Today is Independence Day.
1776 Congress passed a declaration of independence from the United Kingdom, which stated:
On this date in 1776 the Continental Congress acted to pass The Declaration of Independence.
By
this act, the Continental Congress radically altered the nature of the
ongoing war against the United Kingdom, no matter what prospective the
war is viewed from. The American colonies had been at war with the
United Kingdom since 1774, when militiamen and British troops first
engaged each other in combat at Lexington and Concord.
While it
seems difficult to understand it now, the war was not at first for the
stated war aim of achieving a complete separation from the United
Kingdom. The various Colonial governments viewed their association with
the United Kingdom in different ways, some of which would seem quite
foreign to Americans today. At first the concept of completely severing
a political association with the United Kingdom seemed so extremely
radical as to be beyond consideration for many. However, by the second
year of the war, the section of the population which wished for Congress
to declare the colonies to be independent from the United Kingdom
(which was a concept that some Colonist had before the war, and already
believed to be a type of reality) had grown to the point where a
majority in Congress favored it. On this day, Congress declared the
separation to be a permanent and self evident fact.

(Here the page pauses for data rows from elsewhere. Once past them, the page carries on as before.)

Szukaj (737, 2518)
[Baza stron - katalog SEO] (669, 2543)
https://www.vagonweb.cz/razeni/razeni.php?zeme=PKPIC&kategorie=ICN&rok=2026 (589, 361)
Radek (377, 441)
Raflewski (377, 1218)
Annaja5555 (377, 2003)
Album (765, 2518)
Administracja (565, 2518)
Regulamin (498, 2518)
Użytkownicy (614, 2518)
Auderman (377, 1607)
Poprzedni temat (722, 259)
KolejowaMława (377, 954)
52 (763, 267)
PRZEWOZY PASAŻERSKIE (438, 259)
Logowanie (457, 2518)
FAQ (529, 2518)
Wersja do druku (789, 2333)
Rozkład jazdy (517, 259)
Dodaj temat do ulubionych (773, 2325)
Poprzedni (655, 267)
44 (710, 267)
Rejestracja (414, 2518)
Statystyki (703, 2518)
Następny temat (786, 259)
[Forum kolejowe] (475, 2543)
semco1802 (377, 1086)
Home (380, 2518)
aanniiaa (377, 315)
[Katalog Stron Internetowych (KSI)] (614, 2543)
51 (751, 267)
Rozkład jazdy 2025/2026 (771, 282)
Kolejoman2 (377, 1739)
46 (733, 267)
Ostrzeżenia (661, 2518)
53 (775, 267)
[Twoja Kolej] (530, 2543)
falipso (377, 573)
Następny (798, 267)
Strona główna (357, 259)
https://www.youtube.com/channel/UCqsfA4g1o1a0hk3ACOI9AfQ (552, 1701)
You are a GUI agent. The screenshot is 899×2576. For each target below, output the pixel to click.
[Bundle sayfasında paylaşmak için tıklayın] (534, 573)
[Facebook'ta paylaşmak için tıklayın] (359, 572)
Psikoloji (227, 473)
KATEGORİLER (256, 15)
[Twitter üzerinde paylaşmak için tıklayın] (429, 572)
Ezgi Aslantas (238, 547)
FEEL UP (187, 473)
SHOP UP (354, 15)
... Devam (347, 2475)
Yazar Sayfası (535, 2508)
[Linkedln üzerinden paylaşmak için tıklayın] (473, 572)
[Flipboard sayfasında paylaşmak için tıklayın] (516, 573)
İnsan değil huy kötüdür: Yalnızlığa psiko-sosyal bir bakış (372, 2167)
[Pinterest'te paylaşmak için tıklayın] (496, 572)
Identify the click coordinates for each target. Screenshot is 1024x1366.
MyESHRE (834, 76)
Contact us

The text of the Declaration reads:
IN CONGRESS, JULY 4, 1776
The unanimous Declaration of the thirteen united States of America
When
in the Course of human events it becomes necessary for one people to
dissolve the political bands which have connected them with another and
to assume among the powers of the earth, the separate and equal station
to which the Laws of Nature and of Nature's God entitle them, a decent
respect to the opinions of mankind requires that they should declare the
causes which impel them to the separation.
We hold these truths
to be self-evident, that all men are created equal, that they are
endowed by their Creator with certain unalienable Rights, that among
these are Life, Liberty and the pursuit of Happiness. — That to secure
these rights, Governments are instituted among Men, deriving their just
powers from the consent of the governed, — That whenever any Form of
Government becomes destructive of these ends, it is the Right of the
People to alter or to abolish it, and to institute new Government,
laying its foundation on such principles and organizing its powers in
such form, as to them shall seem most likely to effect their Safety and
Happiness. Prudence, indeed, will dictate that Governments long
established should not be changed for light and transient causes; and
accordingly all experience hath shewn that mankind are more disposed to
suffer, while evils are sufferable than to right themselves by
abolishing the forms to which they are accustomed. But when a long train
of abuses and usurpations, pursuing invariably the same Object evinces a
design to reduce them under absolute Despotism, it is their right, it
is their duty, to throw off such Government, and to provide new Guards
for their future security. — Such has been the patient sufferance of
these Colonies; and such is now the necessity which constrains them to
alter their former Systems of Government. The history of the present
King of Great Britain is a history of repeated injuries and usurpations,
all having in direct object the establishment of an absolute Tyranny
over these States. To prove this, let Facts be submitted to a candid
world.
He has refused his Assent to Laws, the most wholesome and necessary for the public good.
He
has forbidden his Governors to pass Laws of immediate and pressing
importance, unless suspended in their operation till his Assent should
be obtained; and when so suspended, he has utterly neglected to attend
to them.
He has refused to pass other Laws for the accommodation
of large districts of people, unless those people would relinquish the
right of Representation in the Legislature, a right inestimable to them
and formidable to tyrants only.
He has called together
legislative bodies at places unusual, uncomfortable, and distant from
the depository of their Public Records, for the sole purpose of
fatiguing them into compliance with his measures.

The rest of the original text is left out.